Ya desde la lejanía, la mera contemplación del “sky line” produce cierto desasosiego, y hay que hacer un esfuerzo racional para seguir adelante.
En el ambiente urbano escasea el silencio, no falta el ruido. Chirridos, música o mensajes continuos pueblan el aire. Casi sin percatarnos nos vamos adaptando al barullo. Las imágenes forman parte del collage. El entorno va tomando posesión mientras nos incorporamos al caudal que se adentra en la zona subterránea de la gran ciudad.
Aquí abajo, la visión, al igual que la percepción, se amortiguan, tienden a difuminarse como forma de adaptación al medio. Percibimos veladamente cómo, ante la impasibilidad de la mayoría, son observados los que observan.
Somos espectadores de escenas en las que pretérito y presente coexisten armoniosamente, conformando una galería móvil que cambia cada pocos minutos.
Al cabo, la plácida estampa da paso al atropello, a las apreturas y al sofoco de densa humanidad.
Cuando salimos de nuevo a la superficie la visión se aclara, pero el aturdimiento continúa. El fragor del tráfico nos recibe. Los bocinazos se alzan por encima de las conversaciones autistas con teléfonos móviles en un paseo incesante y agitado de aquí para allá. Dosis de decibelios, prisa y tensión en derredor, transmitiendo una sensación de cotidianeidad en la que casi cualquier escena tiene cabida. Poco antes del amanecer, la ciudad pinta las últimas sombras de la noche con trazo grueso, al son de las sirenas.
La urbe, bajo la luz, dibuja con finas e imperceptibles pinceladas, calladamente y sin estridencias, perímetros personales que se rozan sin percibirse.
Hay días, no obstante, en los que se respira bien; las mañanas son templadas, antesala de un buen mediodía; los que transitamos por sus calles y pasamos bajo sus árboles, aún no llevamos dentro la comezón y el ansia que nos atrapará después; disfrutamos de una relativa, inusual y transitoria laxitud
En ocasiones así, el sosiego impregna las vías poco transitadas. No agobia el ambiente; es más, hasta transciende cierta placidez que ilumina las sombras.
Sin embargo, de forma imperceptible, constatamos la tónica común de un escenario de encuentro de distintas realidades: mientras unos se desplazan con determinación, otros esperan relajadamente, al tiempo que, en su simultaneidad, ni se ven, ni se percatan. Cada cual a su tarea.
En nuestro progresivo deambular se nos ofrecen otros signos que truncan esa sensación de naturalidad, afloran interrogantes ¿La metrópoli recibe o constriñe? ¿Delimita o limita? ¿Son realidad o fruto de la imaginación?
¿En qué otro lugar atarían a los perros con longanizas?
Ciudad “de paso”, que escatima ofrecer algo que retenga con gusto a quien se queda, y que sin embargo propicia la inerme permanencia de los más desfavorecidos. Imágenes que, observadas con atención, resultan ¿Definidas o enredosas?

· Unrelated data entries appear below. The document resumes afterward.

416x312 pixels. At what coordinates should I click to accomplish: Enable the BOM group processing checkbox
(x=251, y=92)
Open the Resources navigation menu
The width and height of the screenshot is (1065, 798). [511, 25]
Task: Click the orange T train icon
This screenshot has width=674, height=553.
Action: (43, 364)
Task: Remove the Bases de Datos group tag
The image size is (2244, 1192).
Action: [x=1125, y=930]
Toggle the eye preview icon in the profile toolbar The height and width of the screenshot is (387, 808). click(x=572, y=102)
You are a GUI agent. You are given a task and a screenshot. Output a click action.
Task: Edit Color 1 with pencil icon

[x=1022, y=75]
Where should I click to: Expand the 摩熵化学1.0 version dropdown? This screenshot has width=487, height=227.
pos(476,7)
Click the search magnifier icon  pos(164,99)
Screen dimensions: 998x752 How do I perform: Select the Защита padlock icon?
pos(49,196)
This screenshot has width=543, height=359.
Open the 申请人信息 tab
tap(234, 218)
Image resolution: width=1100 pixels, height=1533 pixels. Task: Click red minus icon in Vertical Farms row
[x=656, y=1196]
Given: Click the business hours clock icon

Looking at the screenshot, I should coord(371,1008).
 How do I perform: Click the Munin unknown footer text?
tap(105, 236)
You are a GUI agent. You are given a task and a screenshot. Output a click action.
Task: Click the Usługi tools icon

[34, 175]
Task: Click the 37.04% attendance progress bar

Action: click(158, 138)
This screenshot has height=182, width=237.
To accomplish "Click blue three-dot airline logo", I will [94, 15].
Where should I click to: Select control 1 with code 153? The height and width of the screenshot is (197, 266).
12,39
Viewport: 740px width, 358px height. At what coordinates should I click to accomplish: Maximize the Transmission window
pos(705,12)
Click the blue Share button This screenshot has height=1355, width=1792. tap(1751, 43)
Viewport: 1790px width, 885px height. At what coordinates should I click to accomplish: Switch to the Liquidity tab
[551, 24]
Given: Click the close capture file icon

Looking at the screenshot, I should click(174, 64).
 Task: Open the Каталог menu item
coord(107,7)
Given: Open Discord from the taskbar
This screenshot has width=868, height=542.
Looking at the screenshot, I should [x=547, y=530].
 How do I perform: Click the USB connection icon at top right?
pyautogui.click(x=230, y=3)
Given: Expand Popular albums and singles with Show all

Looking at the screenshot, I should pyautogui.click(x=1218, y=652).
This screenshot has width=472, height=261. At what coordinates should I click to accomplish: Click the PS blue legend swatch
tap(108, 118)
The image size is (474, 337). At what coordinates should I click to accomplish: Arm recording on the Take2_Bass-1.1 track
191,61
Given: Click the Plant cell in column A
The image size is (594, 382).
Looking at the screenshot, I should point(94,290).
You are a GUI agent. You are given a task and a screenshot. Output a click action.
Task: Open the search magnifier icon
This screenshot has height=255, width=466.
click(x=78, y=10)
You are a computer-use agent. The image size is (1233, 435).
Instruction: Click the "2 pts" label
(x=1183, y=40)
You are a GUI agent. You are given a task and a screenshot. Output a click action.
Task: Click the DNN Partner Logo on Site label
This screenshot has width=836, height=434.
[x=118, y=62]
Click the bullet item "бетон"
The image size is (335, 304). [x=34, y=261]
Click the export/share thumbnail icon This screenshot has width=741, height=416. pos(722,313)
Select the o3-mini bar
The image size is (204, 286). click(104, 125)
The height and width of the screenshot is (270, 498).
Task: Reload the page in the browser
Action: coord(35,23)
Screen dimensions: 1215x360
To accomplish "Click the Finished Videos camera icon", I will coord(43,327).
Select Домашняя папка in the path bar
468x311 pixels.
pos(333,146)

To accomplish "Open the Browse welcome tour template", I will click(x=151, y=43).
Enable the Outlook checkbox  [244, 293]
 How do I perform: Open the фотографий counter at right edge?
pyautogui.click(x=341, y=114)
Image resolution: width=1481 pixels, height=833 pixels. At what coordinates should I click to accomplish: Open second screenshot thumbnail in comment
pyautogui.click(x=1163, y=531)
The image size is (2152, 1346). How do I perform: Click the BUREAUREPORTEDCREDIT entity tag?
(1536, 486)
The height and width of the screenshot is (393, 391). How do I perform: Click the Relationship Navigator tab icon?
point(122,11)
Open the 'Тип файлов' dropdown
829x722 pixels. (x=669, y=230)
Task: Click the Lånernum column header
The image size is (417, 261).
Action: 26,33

De cara a la noche, en la antesala del sueño, modernos artilugios permiten prolongar las veladas otoñales de los que difieren la vuelta a casa, contribuyendo, formando parte del entorno urbano.
Otros en cambio se recogen prestos, buscando su guarida. Sumergiéndose en sus cosas se reconfortan, y entonces retornan a la naturaleza, traspasando las tapias y barreras que rodean y circundan la ciudad.
Las montañas siguen constituyendo su refugio, aunque sea lejano. Tienen la suerte de que para acudir a ellas no es imprescindible el caminar, porque sigue siendo posible “volar” hacia allí con la imaginación, sin más que dejarse prender en la paleta de colores de un atardecer capaz de dejar atrás “sky line”, trazos y pinceladas urbanas.